• Task prompt:
Would you please repeat the data that follows, exactly as it reads?

(Stored data entries)
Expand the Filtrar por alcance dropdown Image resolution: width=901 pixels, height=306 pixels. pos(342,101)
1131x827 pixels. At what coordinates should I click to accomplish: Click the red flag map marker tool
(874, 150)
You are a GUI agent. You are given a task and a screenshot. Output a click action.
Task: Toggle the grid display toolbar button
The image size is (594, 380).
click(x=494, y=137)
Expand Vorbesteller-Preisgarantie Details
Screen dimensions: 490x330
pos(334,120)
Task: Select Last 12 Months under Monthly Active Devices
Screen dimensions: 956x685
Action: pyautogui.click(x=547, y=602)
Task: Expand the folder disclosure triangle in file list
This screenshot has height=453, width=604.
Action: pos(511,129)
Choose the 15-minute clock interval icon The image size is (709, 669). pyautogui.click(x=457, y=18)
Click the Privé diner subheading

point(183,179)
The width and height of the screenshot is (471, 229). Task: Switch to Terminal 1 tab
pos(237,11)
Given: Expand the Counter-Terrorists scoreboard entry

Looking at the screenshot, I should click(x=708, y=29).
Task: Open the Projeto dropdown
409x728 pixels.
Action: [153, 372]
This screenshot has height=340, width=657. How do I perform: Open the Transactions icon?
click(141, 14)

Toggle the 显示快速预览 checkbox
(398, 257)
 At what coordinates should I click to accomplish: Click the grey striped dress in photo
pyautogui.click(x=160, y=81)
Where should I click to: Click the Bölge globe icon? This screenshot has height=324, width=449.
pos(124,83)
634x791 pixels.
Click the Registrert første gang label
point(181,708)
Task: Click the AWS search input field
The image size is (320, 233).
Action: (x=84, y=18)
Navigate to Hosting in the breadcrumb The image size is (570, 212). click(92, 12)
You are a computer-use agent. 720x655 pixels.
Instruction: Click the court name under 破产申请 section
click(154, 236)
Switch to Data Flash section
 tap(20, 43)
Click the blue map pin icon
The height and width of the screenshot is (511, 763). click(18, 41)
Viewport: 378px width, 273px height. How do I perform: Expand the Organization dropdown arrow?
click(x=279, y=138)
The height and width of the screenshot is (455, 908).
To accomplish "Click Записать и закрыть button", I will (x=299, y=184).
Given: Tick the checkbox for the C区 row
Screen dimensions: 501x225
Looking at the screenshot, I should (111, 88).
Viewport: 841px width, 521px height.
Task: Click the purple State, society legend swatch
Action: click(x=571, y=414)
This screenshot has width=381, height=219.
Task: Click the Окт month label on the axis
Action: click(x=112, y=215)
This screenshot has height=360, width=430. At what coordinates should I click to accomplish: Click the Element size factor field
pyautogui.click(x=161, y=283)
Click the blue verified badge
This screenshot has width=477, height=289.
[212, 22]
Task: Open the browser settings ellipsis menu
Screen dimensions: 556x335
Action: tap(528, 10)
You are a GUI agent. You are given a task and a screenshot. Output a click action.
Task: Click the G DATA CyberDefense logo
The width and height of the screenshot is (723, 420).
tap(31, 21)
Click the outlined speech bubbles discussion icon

• Exercise solution:
Expand the Filtrar por alcance dropdown Image resolution: width=901 pixels, height=306 pixels. pos(342,101)
1131x827 pixels. At what coordinates should I click to accomplish: Click the red flag map marker tool
(874, 150)
You are a GUI agent. You are given a task and a screenshot. Output a click action.
Task: Toggle the grid display toolbar button
The image size is (594, 380).
click(x=494, y=137)
Expand Vorbesteller-Preisgarantie Details
Screen dimensions: 490x330
pos(334,120)
Task: Select Last 12 Months under Monthly Active Devices
Screen dimensions: 956x685
Action: pyautogui.click(x=547, y=602)
Task: Expand the folder disclosure triangle in file list
This screenshot has height=453, width=604.
Action: pos(511,129)
Choose the 15-minute clock interval icon The image size is (709, 669). pyautogui.click(x=457, y=18)
Click the Privé diner subheading

point(183,179)
The width and height of the screenshot is (471, 229). Task: Switch to Terminal 1 tab
pos(237,11)
Given: Expand the Counter-Terrorists scoreboard entry

Looking at the screenshot, I should click(x=708, y=29).
Task: Open the Projeto dropdown
409x728 pixels.
Action: [153, 372]
This screenshot has height=340, width=657. How do I perform: Open the Transactions icon?
click(141, 14)

Toggle the 显示快速预览 checkbox
(398, 257)
 At what coordinates should I click to accomplish: Click the grey striped dress in photo
pyautogui.click(x=160, y=81)
Where should I click to: Click the Bölge globe icon? This screenshot has height=324, width=449.
pos(124,83)
634x791 pixels.
Click the Registrert første gang label
point(181,708)
Task: Click the AWS search input field
The image size is (320, 233).
Action: (x=84, y=18)
Navigate to Hosting in the breadcrumb The image size is (570, 212). click(92, 12)
You are a computer-use agent. 720x655 pixels.
Instruction: Click the court name under 破产申请 section
click(154, 236)
Switch to Data Flash section
 tap(20, 43)
Click the blue map pin icon
The height and width of the screenshot is (511, 763). click(18, 41)
Viewport: 378px width, 273px height. How do I perform: Expand the Organization dropdown arrow?
click(x=279, y=138)
The height and width of the screenshot is (455, 908).
To accomplish "Click Записать и закрыть button", I will (x=299, y=184).
Given: Tick the checkbox for the C区 row
Screen dimensions: 501x225
Looking at the screenshot, I should (111, 88).
Viewport: 841px width, 521px height.
Task: Click the purple State, society legend swatch
Action: click(x=571, y=414)
This screenshot has width=381, height=219.
Task: Click the Окт month label on the axis
Action: click(x=112, y=215)
This screenshot has height=360, width=430. At what coordinates should I click to accomplish: Click the Element size factor field
pyautogui.click(x=161, y=283)
Click the blue verified badge
This screenshot has width=477, height=289.
[212, 22]
Task: Open the browser settings ellipsis menu
Screen dimensions: 556x335
Action: tap(528, 10)
You are a GUI agent. You are given a task and a screenshot. Output a click action.
Task: Click the G DATA CyberDefense logo
The width and height of the screenshot is (723, 420).
tap(31, 21)
Click the outlined speech bubbles discussion icon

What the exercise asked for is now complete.